» Provided passage:
==================================================

As I was going through my overcrowded art storage area, I came upon my nemesis– the art collage box. It was full of things I collected at one time. I was sure I would use them some day.
I won’t tell you everything I found, but there was Monopoly money from a broken antique set, German fortune-telling cards, a work on rice paper by an artist from Bangalore, India, and Mexican loteria cards. Out fell ancient notes and antique photos, a Virgin of Guadalupe print and a Holga photo of Spidermen, and a paranormal magazine I got in Prague in the 90’s.

I thought I might tell you what I kept and what I discarded, but I found I was reluctant to list things I threw away. Hey, it felt like a taboo. Why?
I’ve always said that collage itself had some connection with destruction and death, the dark side. Things are dismembered and removed from their original space, time and context, often by cutting or tearing, actions that have an air of violence. There’s an air of secrecy about them. That box felt like a coffin for dead ideas combined with a treaure box, a graveyard for things that had once compelled me.
Someone would be sure to ask, “Why did you throw that out?” Even worse, they might say, “You could have given that to me. I would have liked that.” I would be responsible for disappointing someone. Another person would become implicated and entangled in my decision. I’ve encountered this a lot. People really do not like it when one simply disposes of things. A taboo has been broken. Improper burial? Disrespect for objects? Then the discarded object comes back to haunt you through the remonstrations of others. And now, with the advent of eBay, all junk has been acquired a false patina of consumer value.

==================================================

In the passage about the collage box, copy the text from "I’ve always said" to "once compelled me.", swapping "coffin" for "casket". The material after the passage isn't needed for this.

» Recorded data:
==================================================

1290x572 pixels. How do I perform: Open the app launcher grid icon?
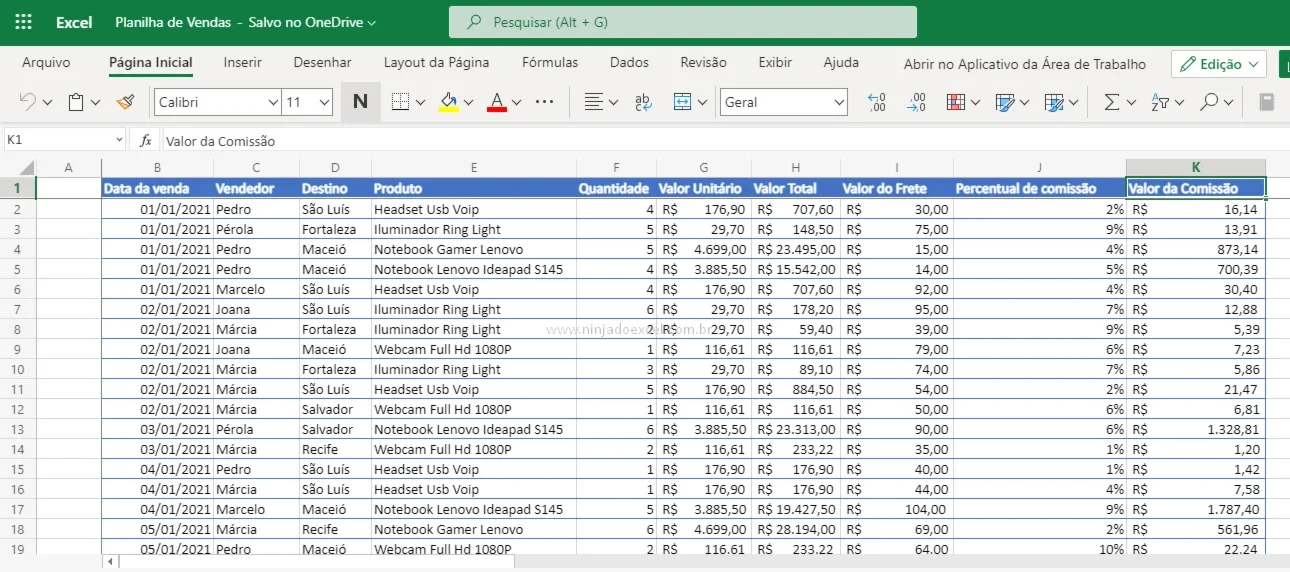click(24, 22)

==================================================

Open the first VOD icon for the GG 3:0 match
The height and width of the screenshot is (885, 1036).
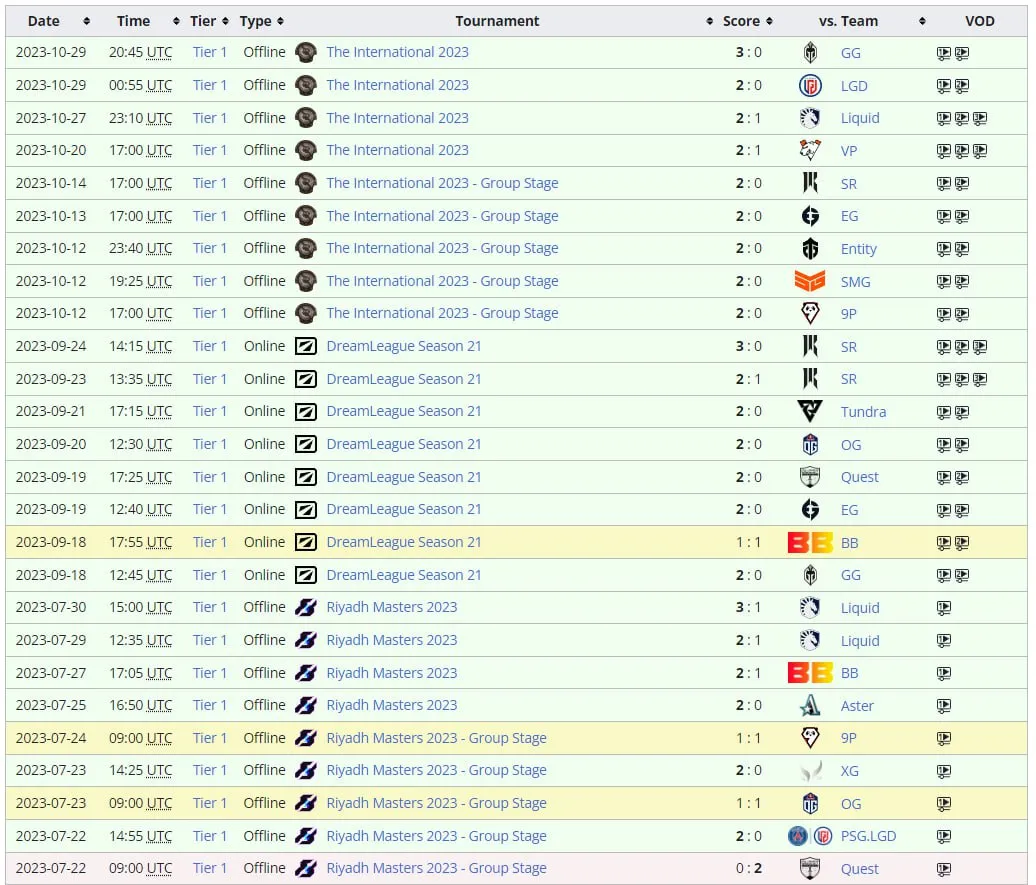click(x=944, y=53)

==================================================

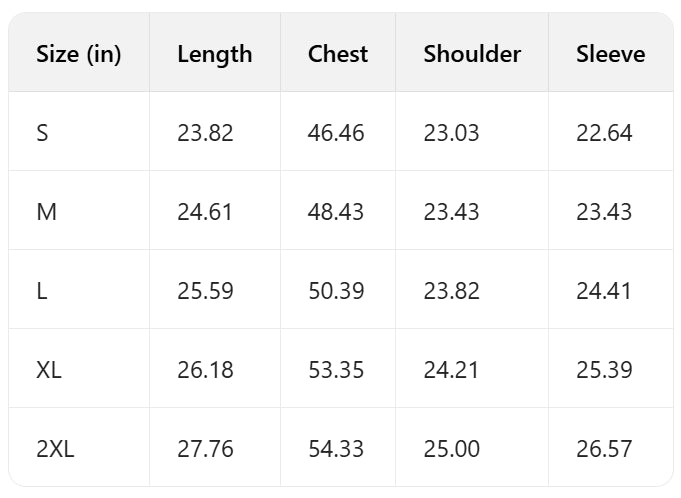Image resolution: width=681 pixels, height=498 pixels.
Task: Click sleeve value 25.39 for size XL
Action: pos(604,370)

==================================================

» The output:
I’ve always said that collage itself had some connection with destruction and death, the dark side. Things are dismembered and removed from their original space, time and context, often by cutting or tearing, actions that have an air of violence. There’s an air of secrecy about them. That box felt like a casket for dead ideas combined with a treaure box, a graveyard for things that had once compelled me.